Yo asentí y me levanté dispuesto a hacerlo. Pero ella asió mi mano y me detuvo.
—No vuelvas después aquí. No vuelvas a entrar en esta casa jamás. Pero cuida de la nueva
encina mientras crezca. Sus bellotas serán más amargas, pero será fuerte, mucho más de lo
que lo fue la vieja. Cuando te hayas marchado diles a tus hijos, y a los hijos de tus hijos, que
nunca suban aquí. Que eviten esta colina. Cuando llegue el momento alguien volverá.
Yo asentí de nuevo y me marché. E hice todo lo que ella me había dicho. Nunca le conté
nada de esto a mis hijos, pero les prohibí subir a aquella colina de pastos verdes al otro lado
del muro de piedra. Aunque yo volví cada verano para asegurarme de que aquella bellota se
convertía en una nueva encina.
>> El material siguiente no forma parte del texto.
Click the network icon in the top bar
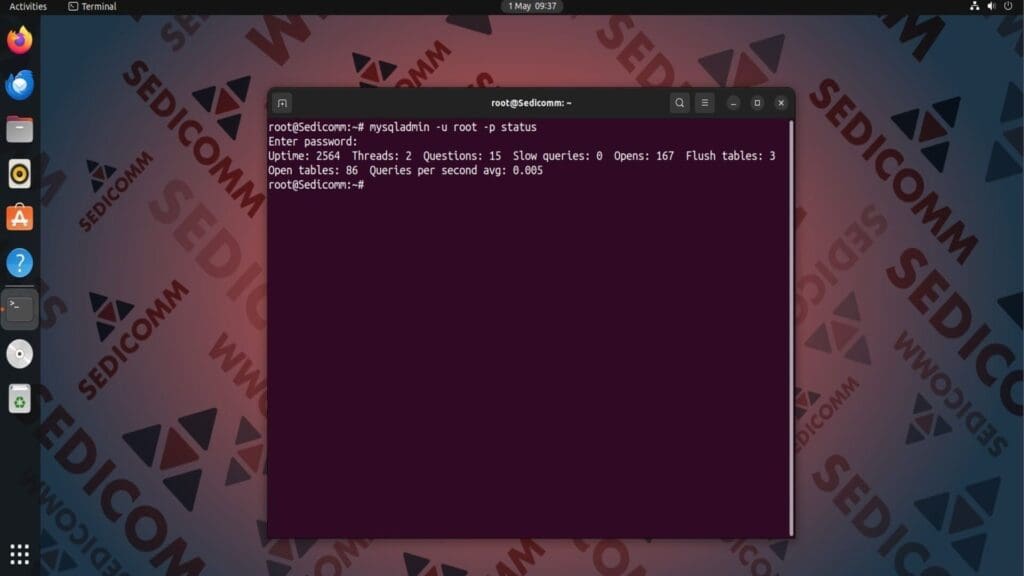The height and width of the screenshot is (576, 1024). [974, 6]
Y aquellas noches, cuando volvía a casa, soñaba con esa
mujer que vivía en lo alto. Pero no cuando era joven y hermosa, sino cuando yo había
vuelto siendo un hombre y no un muchacho. Soñaba con ella cuando la vi aquella última
vez, mientras esperaba en la penumbra a que me marchara para poder seguir llorando.